The daughter of the late A. Aubrey Bodine, who became one of the country's best-known pictorial journalists during his 50-year career at The Sun, is protesting an exhibition at the Baltimore Museum of Art that fails to include her father among photography's pioneering figures.
Jennifer B. Bodine, of Denton on the Eastern Shore, where the photographer snapped many of his most famous images, appealed to BMA trustees last week to overrule a curator's decision not to show her father's work, arguing that "Bodine has earned his rightful place alongside [Alfred] Stieglitz and other groundbreaking photographers who turned photography into an art form."
Museum officials don't dispute Bodine's importance -- the BMA has honored the artist with three solo exhibits -- but contend that works by other artists were a better fit for the historical scheme of the current show, Looking Through the Lens: Photography 1900-1960. The exhibition surveys major developments in the medium during the first half of the 20th century.
"We rely on our curatorial staff with the appropriate training and experience to make these kinds of important artistic decisions," says BMA director Doreen Bolger. "Our job can't be to show the work of every artist, but rather to set a standard for this community, which has many wonderful artists in it."
The BMA owns 19 vintage prints by Bodine. In previous exhibitions devoted to the artist, it has drawn from both its own holdings and loans from other institutions.
In an interview this week, Jennifer Bodine said that while she appreciates the recognition the BMA accorded her father in the past, his exclusion from the current exhibition diminishes his stature as a major photographic pioneer.
"My point is he should be seen alongside the big guys," Jennifer Bodine says. "What the exhibit says is that Bodine was not a worthy pictorial photojournalist," she added. "That's what's kicked me the hardest, and this in his own hometown. Wasn't there one tiny spot that could have been made for him?"

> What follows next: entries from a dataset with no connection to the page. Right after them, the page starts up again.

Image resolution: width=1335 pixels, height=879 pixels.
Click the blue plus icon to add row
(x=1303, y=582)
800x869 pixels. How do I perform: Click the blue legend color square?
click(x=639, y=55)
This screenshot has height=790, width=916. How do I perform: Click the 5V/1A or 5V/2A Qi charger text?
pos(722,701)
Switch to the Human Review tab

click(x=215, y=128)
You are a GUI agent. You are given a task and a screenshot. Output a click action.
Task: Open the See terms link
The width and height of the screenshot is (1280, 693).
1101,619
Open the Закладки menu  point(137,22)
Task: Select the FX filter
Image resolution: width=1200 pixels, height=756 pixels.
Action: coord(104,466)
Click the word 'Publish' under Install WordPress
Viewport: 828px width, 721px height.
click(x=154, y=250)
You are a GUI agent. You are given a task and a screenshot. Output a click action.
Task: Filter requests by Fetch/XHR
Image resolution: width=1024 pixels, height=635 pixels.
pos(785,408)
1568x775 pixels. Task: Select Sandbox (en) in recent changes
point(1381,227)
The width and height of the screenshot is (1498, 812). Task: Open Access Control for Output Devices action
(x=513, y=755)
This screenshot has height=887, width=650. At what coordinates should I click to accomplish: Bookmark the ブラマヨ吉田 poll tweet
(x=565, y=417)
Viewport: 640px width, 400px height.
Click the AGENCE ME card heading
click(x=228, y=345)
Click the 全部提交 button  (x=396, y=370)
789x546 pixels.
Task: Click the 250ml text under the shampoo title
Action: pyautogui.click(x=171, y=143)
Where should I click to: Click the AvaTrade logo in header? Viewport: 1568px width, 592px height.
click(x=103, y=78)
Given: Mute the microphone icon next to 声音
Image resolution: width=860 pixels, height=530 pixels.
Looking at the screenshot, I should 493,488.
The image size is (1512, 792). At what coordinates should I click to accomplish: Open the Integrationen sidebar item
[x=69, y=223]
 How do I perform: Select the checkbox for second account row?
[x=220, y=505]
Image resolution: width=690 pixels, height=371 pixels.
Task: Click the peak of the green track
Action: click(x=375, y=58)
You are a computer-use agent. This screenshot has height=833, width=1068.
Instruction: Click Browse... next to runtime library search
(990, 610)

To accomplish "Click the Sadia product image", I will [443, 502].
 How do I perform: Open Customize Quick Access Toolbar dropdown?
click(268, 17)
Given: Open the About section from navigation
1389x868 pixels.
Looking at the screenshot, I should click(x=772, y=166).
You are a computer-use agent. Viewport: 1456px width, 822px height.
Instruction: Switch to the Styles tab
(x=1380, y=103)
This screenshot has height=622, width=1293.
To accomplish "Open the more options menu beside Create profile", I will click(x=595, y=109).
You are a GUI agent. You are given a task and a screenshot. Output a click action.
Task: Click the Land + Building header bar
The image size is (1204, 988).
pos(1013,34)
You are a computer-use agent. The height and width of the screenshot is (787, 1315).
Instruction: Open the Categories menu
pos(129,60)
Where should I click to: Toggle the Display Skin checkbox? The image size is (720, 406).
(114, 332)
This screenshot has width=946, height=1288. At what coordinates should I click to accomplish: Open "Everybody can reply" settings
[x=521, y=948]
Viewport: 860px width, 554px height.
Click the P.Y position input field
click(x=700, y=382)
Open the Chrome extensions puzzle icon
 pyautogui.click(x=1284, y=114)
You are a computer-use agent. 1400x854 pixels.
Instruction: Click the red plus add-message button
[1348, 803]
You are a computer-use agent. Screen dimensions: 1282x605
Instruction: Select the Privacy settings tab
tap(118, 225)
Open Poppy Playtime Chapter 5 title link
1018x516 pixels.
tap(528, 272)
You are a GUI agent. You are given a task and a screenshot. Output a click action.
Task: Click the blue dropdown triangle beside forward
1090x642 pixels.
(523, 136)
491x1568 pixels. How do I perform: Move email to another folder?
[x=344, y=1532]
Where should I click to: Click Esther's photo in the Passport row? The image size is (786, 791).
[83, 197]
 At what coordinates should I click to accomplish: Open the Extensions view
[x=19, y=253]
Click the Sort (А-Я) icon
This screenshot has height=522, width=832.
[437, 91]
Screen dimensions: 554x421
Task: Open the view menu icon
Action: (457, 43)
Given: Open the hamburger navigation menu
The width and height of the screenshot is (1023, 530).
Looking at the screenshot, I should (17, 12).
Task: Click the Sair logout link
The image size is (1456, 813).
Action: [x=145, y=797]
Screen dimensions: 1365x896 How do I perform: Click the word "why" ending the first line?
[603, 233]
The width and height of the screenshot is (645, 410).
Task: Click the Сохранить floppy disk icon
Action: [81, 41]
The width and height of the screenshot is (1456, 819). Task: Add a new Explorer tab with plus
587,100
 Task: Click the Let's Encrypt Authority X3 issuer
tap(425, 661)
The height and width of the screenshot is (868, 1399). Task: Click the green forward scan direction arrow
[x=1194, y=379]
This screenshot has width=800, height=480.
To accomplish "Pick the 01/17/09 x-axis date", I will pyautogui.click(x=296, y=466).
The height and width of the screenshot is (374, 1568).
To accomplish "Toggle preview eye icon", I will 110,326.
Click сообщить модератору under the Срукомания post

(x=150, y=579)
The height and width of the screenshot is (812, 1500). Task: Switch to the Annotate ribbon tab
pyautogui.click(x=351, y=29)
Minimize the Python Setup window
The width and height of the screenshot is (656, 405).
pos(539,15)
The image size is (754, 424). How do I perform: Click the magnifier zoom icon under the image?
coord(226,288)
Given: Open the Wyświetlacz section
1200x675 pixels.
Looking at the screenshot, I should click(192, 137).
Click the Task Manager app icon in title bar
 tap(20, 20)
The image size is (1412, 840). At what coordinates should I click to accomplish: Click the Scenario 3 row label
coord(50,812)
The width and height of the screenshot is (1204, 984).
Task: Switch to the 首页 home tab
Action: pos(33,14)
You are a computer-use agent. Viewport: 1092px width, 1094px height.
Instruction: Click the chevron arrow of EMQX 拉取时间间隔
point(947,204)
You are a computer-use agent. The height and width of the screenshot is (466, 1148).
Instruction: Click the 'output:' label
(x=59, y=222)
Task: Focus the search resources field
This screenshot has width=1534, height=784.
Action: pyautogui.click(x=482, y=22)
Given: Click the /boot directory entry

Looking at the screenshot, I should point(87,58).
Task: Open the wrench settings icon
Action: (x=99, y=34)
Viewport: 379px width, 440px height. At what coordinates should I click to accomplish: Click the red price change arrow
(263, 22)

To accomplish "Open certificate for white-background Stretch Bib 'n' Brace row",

Yet even partisans of Baltimore artists concede that Bodine, though extremely popular in his day, may not have been an innovator on the order of Stieglitz, Edward Weston or Ansel Adams.
"My sense is that the BMA show is about progressive work, and Bodine wasn't really viewed as a progressive," says Megan Hamilton, program director at the Creative Alliance and author of a history of the local arts scene. "On the other hand, I think the museum has been doing a lot with the local arts community recently."